** WHAT NEEDS TO BE DONE **
From the text on the Skyward Sword reveal, list every individual video game title it names, excluding the series name "Zelda" on its own.

** TEXT SEGMENT **
## start

Let’s focus on the first Zelda that was announced. That’s right, the Skyward Sword. Nintendo had released a poster earlier with Link with his back turned, looking over his shoulder, while a mysterious silver figure (who’s in the shape of the Master Sword by the way) standing in front of him. From the looks of the poster, the new Zelda game was to model itself off of the earlier console Zelda game, Twilight Princess, in terms of graphics, with a mature, edgier, realistic looking Link.
But then the bombshell dropped. Out goes the realistic Link, in comes…what is this? Cell shading? Again, Nintendo? You pulled that trick on us 9 years ago with Wind Waker! That’s just unfair, man!
That was the cry of the internet. Down with cartoon Link, back with realistic Link! Keyboards were smashed, faces were palmed, and many a nerd spat his Mountain Dew out at the screen as they watched Shigeru Miyamoto bring out the demo.
Then came the actual demo itself. It was downright terrible. The new Zelda focuses on precise, 1:1 motion sensing, thanks to the Wii Motion Plus, and enemies have a weak spot that is only accessible if you swing your Wiimote up and down or left and right, instead of the normal smashing of B until you beat the enemy, or for Twilight Princess, lazily waggle the controller. It worked fine and well for the editors and those lucky enough to get tickets to E3 on the showroom floor, but in the press conference, where everyone had their cell phones and their laptops and their whatnots up, trying to break the story first, the IR interference threw off the Wii and its sensors, causing the game to look broken as all hell.
More keyboards were smashed, faces were palmed to the point of breaking, and Mountain Dew was spilled all over the pants of nerds, screaming for change. Nintendo fans are loyal at they come when it comes to brand loyalty. We defend our underpowered, wagg’lan, kiddy machine against the hordes of 360 and PS3 owners who look down on us as inferior, casual gamers. Most of us have been playing games longer than they have, but no matter what, Nintendo isn’t cool anymore with super hardcore gamers. Not when there’s no Call of Duty to camp in, or Halo to rage on, or whatever it is you kids play nowadays. But this was different. This game looked broken. Nintendo is notorious for not releasing games until they’re definitely done, unlike some developers. And it looked cartoonish. We’re tired of cartoons, they screamed, we want reality, we want HD graphics, we don’t want wagg’lan! We want Twilight Princess version 2!

## end

** STORED ROWS **
## start

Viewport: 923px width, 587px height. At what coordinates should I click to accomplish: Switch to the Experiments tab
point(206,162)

## end
## start

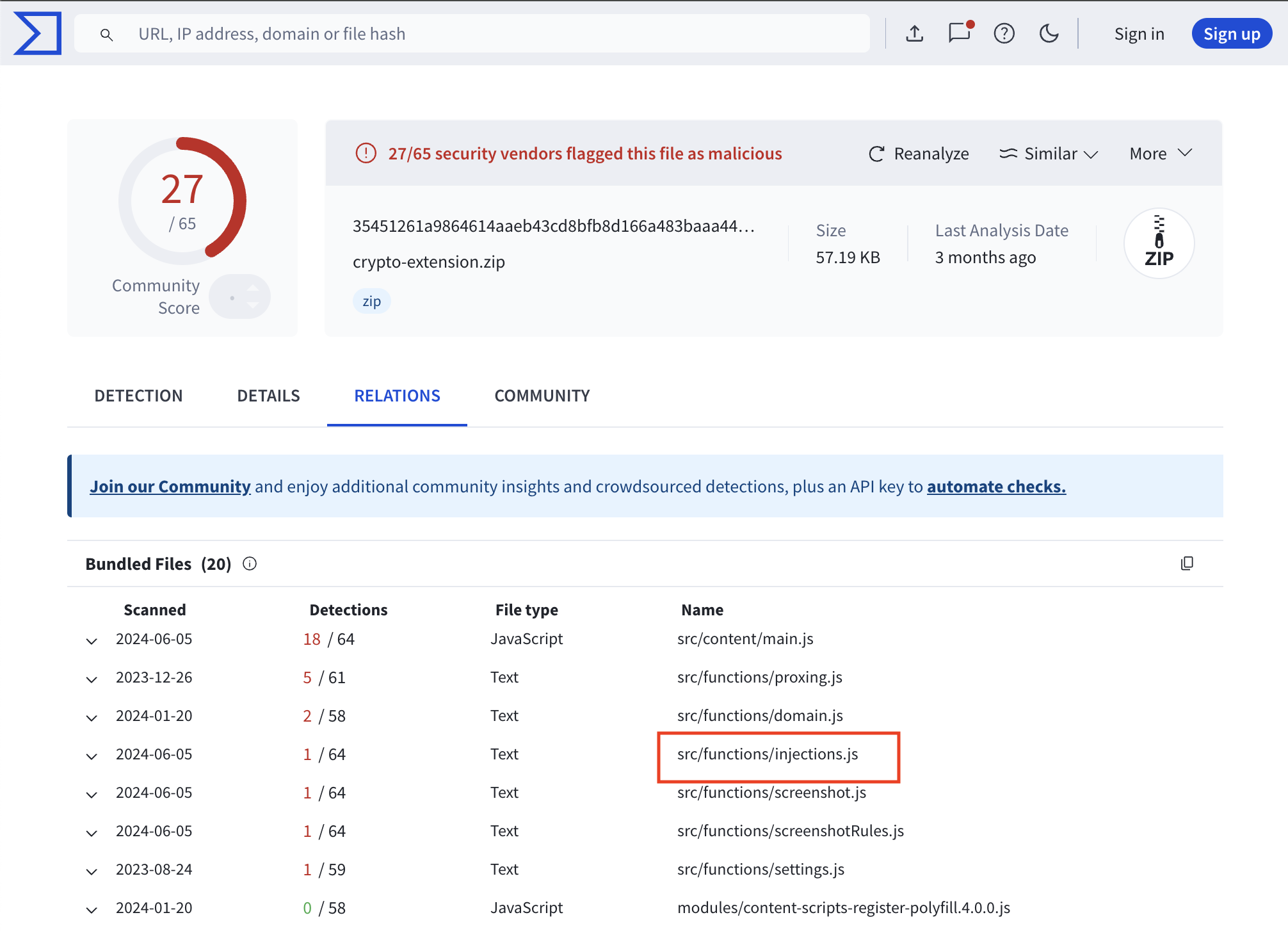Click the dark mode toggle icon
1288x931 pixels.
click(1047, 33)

## end
## start

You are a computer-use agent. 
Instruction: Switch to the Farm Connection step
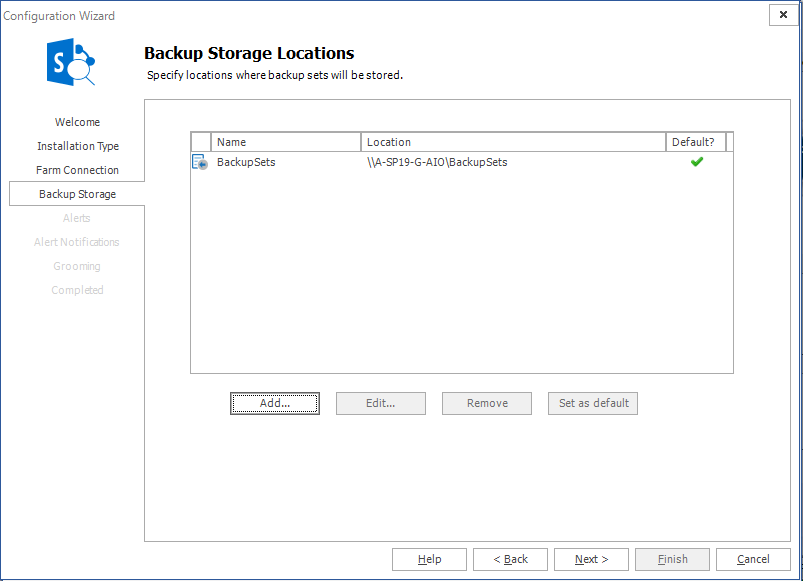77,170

## end

** PROBLEM SOLUTION **
Skyward Sword, Twilight Princess, Wind Waker, Call of Duty, Halo